━━━ MATERIAL TO PROCESS ━━━

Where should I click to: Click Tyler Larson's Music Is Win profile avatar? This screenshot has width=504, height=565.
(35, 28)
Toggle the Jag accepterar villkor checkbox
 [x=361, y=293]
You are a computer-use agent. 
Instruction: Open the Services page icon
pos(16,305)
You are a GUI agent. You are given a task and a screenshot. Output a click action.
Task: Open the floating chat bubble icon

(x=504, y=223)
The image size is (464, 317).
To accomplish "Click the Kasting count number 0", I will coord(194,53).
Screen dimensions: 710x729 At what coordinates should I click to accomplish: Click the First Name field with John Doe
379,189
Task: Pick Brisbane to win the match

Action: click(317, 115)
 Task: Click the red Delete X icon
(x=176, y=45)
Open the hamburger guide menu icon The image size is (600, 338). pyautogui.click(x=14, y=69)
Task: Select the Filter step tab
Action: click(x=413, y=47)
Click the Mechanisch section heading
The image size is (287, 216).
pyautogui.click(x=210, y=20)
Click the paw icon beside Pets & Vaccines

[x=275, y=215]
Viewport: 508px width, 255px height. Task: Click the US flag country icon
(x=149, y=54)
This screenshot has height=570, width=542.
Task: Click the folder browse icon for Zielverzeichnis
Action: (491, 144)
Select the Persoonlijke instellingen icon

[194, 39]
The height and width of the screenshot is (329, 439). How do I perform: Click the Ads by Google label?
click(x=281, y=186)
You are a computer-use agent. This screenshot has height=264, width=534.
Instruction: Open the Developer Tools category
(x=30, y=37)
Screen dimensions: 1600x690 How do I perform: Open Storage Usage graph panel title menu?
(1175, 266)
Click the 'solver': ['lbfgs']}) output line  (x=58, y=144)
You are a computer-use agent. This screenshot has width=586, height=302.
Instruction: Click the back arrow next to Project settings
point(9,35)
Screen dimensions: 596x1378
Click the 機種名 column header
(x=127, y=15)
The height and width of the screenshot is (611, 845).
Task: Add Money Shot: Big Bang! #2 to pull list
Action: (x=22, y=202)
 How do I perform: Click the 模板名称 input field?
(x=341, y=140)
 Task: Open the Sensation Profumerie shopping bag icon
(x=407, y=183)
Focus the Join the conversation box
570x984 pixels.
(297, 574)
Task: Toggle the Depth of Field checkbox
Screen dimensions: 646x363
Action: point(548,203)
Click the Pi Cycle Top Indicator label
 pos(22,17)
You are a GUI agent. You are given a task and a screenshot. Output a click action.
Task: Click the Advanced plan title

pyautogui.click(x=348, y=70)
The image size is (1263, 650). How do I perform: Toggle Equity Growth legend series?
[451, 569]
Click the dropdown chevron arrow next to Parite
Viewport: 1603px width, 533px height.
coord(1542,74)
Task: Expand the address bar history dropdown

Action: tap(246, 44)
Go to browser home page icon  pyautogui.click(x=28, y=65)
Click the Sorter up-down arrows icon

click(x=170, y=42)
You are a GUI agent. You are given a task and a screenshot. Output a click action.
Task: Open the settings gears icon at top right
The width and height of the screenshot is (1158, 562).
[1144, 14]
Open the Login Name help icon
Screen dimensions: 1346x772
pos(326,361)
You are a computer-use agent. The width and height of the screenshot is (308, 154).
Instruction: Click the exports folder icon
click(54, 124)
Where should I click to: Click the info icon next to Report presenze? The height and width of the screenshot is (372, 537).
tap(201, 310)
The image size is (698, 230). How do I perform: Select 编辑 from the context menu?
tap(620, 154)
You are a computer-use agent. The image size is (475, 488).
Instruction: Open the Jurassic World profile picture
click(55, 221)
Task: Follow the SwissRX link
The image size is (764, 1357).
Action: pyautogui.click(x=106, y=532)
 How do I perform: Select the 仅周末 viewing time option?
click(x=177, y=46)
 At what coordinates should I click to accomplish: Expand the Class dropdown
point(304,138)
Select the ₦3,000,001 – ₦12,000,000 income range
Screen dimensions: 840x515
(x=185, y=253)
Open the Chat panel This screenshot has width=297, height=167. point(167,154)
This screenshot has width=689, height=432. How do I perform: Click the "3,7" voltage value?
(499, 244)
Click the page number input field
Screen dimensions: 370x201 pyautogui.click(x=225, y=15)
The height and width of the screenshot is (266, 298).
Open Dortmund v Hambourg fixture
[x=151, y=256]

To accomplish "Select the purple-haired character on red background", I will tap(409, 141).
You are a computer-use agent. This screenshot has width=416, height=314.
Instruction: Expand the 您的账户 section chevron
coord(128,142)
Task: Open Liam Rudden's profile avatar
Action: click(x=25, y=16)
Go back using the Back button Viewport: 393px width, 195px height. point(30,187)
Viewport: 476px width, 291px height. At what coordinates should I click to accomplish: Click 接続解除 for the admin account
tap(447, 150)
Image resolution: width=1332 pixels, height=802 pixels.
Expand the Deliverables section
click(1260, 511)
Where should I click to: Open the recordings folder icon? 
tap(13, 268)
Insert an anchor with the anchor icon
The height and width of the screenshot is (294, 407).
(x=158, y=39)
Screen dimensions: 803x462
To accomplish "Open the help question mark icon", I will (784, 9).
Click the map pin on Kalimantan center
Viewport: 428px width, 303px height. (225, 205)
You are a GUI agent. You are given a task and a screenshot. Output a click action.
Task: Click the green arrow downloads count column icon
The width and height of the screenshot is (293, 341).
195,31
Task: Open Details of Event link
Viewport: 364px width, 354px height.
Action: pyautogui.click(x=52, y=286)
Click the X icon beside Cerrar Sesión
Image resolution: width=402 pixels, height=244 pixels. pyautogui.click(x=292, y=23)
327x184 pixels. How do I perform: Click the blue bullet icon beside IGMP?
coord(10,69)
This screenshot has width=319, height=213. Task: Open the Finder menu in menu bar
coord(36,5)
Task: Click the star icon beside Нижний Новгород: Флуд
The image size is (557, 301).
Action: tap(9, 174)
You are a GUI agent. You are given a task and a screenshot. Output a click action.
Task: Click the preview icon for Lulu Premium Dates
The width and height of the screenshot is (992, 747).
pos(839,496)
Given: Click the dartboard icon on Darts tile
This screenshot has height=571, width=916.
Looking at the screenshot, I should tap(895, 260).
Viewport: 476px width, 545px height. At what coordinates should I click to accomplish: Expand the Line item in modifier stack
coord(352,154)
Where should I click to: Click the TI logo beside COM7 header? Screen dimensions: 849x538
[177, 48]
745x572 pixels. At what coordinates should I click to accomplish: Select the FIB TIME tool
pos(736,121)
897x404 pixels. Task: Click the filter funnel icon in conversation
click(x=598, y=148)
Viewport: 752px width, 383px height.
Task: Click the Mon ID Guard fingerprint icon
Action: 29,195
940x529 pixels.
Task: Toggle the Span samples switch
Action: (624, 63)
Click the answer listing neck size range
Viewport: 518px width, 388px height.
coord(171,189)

━━━

### TASK ITEM
Write out the lines of the listing from the one with "Viewport: 476px width, 545px" to the very end, inclusive, exactly as they appear and with nothing added.

### ANSWER FOR THIS EXERCISE
Viewport: 476px width, 545px height. At what coordinates should I click to accomplish: Expand the Line item in modifier stack
coord(352,154)
Where should I click to: Click the TI logo beside COM7 header? Screen dimensions: 849x538
[177, 48]
745x572 pixels. At what coordinates should I click to accomplish: Select the FIB TIME tool
pos(736,121)
897x404 pixels. Task: Click the filter funnel icon in conversation
click(x=598, y=148)
Viewport: 752px width, 383px height.
Task: Click the Mon ID Guard fingerprint icon
Action: 29,195
940x529 pixels.
Task: Toggle the Span samples switch
Action: (624, 63)
Click the answer listing neck size range
Viewport: 518px width, 388px height.
coord(171,189)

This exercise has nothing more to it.